[Data to process Boundary: Start]
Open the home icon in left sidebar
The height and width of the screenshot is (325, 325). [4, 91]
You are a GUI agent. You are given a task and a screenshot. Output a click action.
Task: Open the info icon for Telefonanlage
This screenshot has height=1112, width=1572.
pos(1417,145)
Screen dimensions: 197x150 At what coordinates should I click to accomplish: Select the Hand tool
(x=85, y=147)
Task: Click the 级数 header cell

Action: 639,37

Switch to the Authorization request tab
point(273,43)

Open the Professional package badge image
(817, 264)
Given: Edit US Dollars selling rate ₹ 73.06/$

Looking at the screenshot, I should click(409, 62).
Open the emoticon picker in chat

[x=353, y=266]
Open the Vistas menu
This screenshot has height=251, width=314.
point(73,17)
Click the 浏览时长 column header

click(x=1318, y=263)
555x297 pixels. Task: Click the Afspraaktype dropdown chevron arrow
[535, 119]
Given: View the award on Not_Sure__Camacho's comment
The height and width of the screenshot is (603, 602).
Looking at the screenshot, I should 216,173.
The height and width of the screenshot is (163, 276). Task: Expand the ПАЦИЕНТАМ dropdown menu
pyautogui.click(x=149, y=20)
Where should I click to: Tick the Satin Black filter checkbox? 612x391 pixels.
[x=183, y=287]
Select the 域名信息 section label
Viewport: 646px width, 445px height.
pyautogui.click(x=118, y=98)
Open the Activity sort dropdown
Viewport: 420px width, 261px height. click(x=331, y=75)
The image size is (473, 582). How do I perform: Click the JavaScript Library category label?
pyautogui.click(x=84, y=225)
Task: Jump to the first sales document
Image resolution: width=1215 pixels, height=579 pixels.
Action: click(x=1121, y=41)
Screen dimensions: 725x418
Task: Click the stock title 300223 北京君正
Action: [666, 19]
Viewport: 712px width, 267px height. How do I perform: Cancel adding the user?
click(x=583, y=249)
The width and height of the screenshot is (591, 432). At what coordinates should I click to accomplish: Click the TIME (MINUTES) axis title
[Data to process Boundary: End]
Task item: Print the material exactly as written, omitting nothing.

Exercise solution:
Open the home icon in left sidebar
The height and width of the screenshot is (325, 325). [4, 91]
You are a GUI agent. You are given a task and a screenshot. Output a click action.
Task: Open the info icon for Telefonanlage
This screenshot has height=1112, width=1572.
pos(1417,145)
Screen dimensions: 197x150 At what coordinates should I click to accomplish: Select the Hand tool
(x=85, y=147)
Task: Click the 级数 header cell

Action: 639,37

Switch to the Authorization request tab
point(273,43)

Open the Professional package badge image
(817, 264)
Given: Edit US Dollars selling rate ₹ 73.06/$

Looking at the screenshot, I should click(409, 62).
Open the emoticon picker in chat

[x=353, y=266]
Open the Vistas menu
This screenshot has height=251, width=314.
point(73,17)
Click the 浏览时长 column header

click(x=1318, y=263)
555x297 pixels. Task: Click the Afspraaktype dropdown chevron arrow
[535, 119]
Given: View the award on Not_Sure__Camacho's comment
The height and width of the screenshot is (603, 602).
Looking at the screenshot, I should 216,173.
The height and width of the screenshot is (163, 276). Task: Expand the ПАЦИЕНТАМ dropdown menu
pyautogui.click(x=149, y=20)
Where should I click to: Tick the Satin Black filter checkbox? 612x391 pixels.
[x=183, y=287]
Select the 域名信息 section label
Viewport: 646px width, 445px height.
pyautogui.click(x=118, y=98)
Open the Activity sort dropdown
Viewport: 420px width, 261px height. click(x=331, y=75)
The image size is (473, 582). How do I perform: Click the JavaScript Library category label?
pyautogui.click(x=84, y=225)
Task: Jump to the first sales document
Image resolution: width=1215 pixels, height=579 pixels.
Action: click(x=1121, y=41)
Screen dimensions: 725x418
Task: Click the stock title 300223 北京君正
Action: [666, 19]
Viewport: 712px width, 267px height. How do I perform: Cancel adding the user?
click(x=583, y=249)
The width and height of the screenshot is (591, 432). At what coordinates should I click to accomplish: Click the TIME (MINUTES) axis title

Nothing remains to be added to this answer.